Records

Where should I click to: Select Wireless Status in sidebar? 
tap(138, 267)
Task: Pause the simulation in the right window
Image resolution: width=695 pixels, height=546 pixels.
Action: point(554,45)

__STATED GOAL__. Copy everything from the line containing "Task: Pause the" down to the end of the listing, switching "simulation" to "animation" and leaving everything else unchanged.

__EXERCISE OUTPUT__.
Task: Pause the animation in the right window
Image resolution: width=695 pixels, height=546 pixels.
Action: point(554,45)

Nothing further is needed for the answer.